Ma chère Jany,
Je t’écris une lettre comme nous avions l’habitude de le faire lorsque je vivais en Espagne. Aujourd’hui je pense à toi avec un tremblement de cœur car je sais que tu
ne me répondras pas.
Alors je vais te raconter une dernière fois comment tu vis encore à l’intérieur de moi.
Je repense à nos déambulations joyeuses dans Montmorency et dans le parc pour enfant où tu nous emmenais avec Valentine. Je pense aux journées passées dans ton appartement. Je pense à Charlot et au poétique Roi et l’Oiseau que l’on regardait
assises dans ton fauteuil, pendant que tu faisais de la couture sur la table encombrée derrière nous. Je revois les nombreuses plantes près de la fenêtre. Ta jungle intérieure qui fascinait tant Valentine. Je retrouve la chambre d’enfant dans laquelle nous avons passé beaucoup de temps à construire des histoires avec les petits objets sur le tapis blanc en laine de mouton ou dans la maison de poupée.
Tu étais là à tous nos anniversaires et aux réveillons de Noël avec tes nombreux colliers, tes vêtements de couleurs, ton rire désapprobateur quand une blague douteuse fusait.

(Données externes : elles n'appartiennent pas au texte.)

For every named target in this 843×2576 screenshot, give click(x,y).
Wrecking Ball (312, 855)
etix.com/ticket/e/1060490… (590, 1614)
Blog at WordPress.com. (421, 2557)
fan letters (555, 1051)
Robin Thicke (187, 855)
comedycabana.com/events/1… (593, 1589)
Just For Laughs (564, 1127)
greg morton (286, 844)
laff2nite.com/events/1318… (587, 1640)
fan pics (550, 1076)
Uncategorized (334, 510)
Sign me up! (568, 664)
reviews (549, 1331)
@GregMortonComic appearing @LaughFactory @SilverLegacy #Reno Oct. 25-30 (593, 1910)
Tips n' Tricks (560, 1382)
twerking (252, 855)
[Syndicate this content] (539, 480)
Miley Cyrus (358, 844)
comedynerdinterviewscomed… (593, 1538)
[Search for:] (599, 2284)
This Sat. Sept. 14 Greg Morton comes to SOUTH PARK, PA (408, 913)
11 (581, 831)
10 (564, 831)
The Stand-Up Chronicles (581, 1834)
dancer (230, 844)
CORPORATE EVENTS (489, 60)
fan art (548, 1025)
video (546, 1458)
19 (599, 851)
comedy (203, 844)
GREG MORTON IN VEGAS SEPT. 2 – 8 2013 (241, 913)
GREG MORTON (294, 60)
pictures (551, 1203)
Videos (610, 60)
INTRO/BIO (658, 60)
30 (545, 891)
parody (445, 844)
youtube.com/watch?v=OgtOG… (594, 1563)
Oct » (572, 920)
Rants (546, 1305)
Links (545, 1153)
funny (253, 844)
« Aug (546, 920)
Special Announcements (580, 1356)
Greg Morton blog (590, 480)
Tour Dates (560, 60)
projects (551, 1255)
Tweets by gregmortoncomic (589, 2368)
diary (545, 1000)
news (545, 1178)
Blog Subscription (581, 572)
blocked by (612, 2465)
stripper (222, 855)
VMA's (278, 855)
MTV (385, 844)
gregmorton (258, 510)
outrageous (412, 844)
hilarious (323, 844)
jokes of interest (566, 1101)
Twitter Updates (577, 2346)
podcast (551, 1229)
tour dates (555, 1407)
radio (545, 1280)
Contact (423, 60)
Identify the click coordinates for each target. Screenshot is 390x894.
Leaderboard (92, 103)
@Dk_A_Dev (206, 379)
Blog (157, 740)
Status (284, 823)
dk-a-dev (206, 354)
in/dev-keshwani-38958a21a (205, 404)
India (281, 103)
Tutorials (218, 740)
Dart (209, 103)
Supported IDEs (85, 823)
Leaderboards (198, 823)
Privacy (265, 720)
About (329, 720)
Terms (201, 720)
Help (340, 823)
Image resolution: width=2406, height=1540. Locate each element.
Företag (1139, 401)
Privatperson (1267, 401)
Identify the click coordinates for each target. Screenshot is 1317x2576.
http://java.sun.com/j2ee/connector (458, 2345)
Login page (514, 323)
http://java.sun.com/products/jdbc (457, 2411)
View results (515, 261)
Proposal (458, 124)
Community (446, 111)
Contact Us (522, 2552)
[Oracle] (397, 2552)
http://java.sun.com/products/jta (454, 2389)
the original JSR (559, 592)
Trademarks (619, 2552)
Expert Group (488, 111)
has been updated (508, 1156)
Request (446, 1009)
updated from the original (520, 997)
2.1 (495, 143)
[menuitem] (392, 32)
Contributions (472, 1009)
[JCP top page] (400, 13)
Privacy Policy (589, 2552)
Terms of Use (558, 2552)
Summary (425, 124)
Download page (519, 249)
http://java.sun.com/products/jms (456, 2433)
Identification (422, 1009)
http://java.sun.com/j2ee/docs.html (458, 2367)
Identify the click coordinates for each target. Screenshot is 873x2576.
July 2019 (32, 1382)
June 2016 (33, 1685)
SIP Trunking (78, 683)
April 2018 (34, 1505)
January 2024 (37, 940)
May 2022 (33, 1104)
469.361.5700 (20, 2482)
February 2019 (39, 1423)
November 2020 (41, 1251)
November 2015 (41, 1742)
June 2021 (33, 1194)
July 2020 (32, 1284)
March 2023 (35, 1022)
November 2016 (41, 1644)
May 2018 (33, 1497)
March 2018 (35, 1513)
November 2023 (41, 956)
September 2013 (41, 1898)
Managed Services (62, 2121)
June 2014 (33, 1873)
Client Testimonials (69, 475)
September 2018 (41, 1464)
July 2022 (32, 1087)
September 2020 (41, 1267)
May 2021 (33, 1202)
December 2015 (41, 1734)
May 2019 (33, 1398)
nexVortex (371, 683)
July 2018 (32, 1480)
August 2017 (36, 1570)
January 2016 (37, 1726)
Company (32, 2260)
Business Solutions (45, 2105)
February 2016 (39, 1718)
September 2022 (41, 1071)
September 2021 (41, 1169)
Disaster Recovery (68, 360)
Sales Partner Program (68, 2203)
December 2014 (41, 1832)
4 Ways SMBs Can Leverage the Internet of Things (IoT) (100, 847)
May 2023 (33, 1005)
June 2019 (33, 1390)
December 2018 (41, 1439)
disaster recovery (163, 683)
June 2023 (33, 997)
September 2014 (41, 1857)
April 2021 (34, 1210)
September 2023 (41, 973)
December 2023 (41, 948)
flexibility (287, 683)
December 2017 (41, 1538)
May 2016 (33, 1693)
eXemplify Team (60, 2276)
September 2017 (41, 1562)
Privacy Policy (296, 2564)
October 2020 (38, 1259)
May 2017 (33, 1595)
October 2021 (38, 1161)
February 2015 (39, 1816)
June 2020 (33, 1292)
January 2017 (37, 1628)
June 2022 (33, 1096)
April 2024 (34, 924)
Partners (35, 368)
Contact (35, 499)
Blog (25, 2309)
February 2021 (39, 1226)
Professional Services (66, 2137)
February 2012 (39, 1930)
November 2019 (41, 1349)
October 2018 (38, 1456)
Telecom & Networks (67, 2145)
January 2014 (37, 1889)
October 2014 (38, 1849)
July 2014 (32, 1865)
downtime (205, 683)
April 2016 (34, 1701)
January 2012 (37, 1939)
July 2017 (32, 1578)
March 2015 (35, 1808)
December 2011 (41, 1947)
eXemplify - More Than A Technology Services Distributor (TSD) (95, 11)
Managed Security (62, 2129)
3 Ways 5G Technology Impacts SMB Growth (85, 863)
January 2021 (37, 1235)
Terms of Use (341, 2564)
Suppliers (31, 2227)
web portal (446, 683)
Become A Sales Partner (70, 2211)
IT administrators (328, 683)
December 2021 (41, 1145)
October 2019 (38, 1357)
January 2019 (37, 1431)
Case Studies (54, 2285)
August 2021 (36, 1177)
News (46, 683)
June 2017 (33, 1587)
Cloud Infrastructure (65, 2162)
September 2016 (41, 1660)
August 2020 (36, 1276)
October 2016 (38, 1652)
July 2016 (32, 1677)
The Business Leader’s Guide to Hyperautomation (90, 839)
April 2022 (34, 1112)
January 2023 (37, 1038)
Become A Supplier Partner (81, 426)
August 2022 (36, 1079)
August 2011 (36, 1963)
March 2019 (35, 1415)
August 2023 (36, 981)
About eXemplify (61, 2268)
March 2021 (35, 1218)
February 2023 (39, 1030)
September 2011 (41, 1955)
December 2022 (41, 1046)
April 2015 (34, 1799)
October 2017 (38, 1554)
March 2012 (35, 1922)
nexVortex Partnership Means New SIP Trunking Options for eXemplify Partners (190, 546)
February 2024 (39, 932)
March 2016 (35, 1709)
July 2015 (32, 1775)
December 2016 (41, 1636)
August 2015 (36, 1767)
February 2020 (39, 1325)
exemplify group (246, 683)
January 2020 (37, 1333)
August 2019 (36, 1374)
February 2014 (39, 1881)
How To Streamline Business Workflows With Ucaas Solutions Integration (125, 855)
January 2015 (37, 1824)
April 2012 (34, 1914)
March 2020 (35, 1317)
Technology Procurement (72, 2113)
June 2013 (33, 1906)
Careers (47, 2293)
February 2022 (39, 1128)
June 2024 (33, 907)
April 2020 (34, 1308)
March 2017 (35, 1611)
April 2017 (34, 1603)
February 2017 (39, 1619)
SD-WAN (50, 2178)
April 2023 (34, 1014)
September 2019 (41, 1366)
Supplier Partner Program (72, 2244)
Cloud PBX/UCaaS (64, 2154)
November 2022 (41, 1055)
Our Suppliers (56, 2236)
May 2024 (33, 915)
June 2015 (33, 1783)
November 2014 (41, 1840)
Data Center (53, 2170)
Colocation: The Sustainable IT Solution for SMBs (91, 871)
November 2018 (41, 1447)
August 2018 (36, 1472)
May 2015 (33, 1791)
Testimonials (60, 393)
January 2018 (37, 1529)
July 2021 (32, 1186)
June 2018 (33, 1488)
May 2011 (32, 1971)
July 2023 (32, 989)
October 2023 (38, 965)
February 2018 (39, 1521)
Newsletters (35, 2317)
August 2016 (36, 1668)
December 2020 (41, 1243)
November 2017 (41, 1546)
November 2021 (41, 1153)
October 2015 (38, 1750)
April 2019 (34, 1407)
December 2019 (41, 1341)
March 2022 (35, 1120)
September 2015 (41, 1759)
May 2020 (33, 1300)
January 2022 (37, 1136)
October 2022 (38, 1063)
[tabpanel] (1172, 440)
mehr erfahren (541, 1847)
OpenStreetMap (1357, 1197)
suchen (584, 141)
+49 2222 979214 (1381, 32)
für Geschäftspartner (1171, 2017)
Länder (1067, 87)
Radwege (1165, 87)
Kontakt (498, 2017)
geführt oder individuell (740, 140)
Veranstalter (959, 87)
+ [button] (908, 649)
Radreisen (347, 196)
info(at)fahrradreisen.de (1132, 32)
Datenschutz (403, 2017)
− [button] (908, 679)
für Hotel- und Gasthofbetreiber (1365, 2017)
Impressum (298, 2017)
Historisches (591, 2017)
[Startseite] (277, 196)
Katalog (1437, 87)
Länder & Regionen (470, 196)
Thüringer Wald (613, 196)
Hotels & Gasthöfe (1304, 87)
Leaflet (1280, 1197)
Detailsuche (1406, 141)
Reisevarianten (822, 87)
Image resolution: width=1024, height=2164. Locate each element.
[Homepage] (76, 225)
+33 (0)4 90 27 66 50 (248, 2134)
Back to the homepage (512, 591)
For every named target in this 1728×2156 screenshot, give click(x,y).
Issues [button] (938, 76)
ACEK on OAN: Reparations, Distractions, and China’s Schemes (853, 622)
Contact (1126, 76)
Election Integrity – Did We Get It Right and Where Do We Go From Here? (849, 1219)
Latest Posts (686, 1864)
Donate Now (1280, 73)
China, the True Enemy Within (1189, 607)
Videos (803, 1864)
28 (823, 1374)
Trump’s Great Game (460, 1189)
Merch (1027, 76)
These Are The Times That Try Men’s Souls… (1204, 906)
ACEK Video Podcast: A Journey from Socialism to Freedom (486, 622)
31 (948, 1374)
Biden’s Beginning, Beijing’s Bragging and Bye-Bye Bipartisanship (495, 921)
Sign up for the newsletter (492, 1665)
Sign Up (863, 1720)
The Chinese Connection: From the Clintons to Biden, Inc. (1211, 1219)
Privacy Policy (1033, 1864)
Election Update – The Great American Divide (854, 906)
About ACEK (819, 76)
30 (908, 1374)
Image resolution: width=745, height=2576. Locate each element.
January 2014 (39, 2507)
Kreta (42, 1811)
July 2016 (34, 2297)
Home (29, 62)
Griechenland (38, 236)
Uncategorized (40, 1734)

Je me rappelle la lumière chaude du jour qui entrait par les petits trous rectangulaires du rideau automatique que tu ne baissais pas complètement. Je contemplais la chambre en attendant que Valentine et toi vous réveilliez, j’étais excitée de commencer la journée avec vous. Depuis ces jours, je ne ferme jamais totalement les volets. C’est une façon de me réveiller avec toi.
Tu seras toujours notre Marie Popins, aujourd’hui tu t’envoles avec ton sac de nourrice et ta canne vers les étoiles.
Je te souhaite de t’y reposer, le cœur rempli par les rires des enfants que tu as élevés.